The Attending Physician is also tasked with emergency care for thousands of staff, security personnel and dignitaries, and implementation of the environmental health, public health, and occupational health programs of the Capitol Hill region (which includes the Capitol, the congressional office buildings, and the Supreme Court building). The Attending Physician is instrumental in security planning and works with the Architect of the Capitol, Senate Sergeant at Arms, House Sergeant at Arms, United States Capitol Police, and other congressional officials to ensure medical support during contingency operations.

History
The Office of Attending Physician (OAP) was established by congressional resolution in 1928 to meet the medical needs of Members of Congress.  The OAP began serving the medical needs of the U.S. House of Representatives in 1929 and the following year, in 1930, began serving the U.S. Senate. The first Attending Physician, Dr. George Calver, served the Congress for approximately 37 years.  The current attending physician of the United States Congress is Dr. Brian Monahan. He holds the rank of rear admiral in the United States Navy. Dr. Monahan was appointed to the position by President Barack Obama in January 2009.
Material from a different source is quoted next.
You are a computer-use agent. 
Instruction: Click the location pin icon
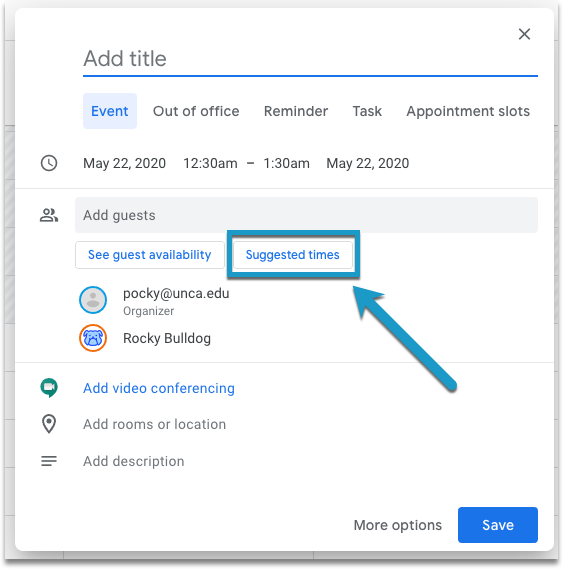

The Office of the Attending Physician under the leadership of Dr. John Francis Eisold played a central role in the response to the 2001 anthrax attacks on Senator Tom Daschle's Senate office, taking nasal swabs from the nearly 6,000 staff, employees, and visitors that were potentially exposed to the harmful bacteria. Former Attending Physician Rear Admiral Dr. John Eisold and his staff also provided initial treatment to Senator Tim Johnson when he suffered from an intracerebral bleed caused by a cerebral arteriovenous malformation, prior to Johnson's admission to George Washington University Hospital.

Routine care 
OAP provides members of Congress with physicals and routine examinations, on-site X-rays and lab work, physical therapy and referrals to medical specialists from military hospitals and private medical practices. When specialists are needed, they are brought to the Capitol, often at no charge to members of Congress.

Members of Congress do not pay for the individual services they receive at the OAP, nor do they submit claims through their federal employee health insurance policies. Instead, as of 2009, members pay a flat, annual fee of $503 for all the care they receive. The rest of the cost of their care is paid for by federal funding, from the U.S. Navy budget.  The annual fee has not changed significantly since 1992.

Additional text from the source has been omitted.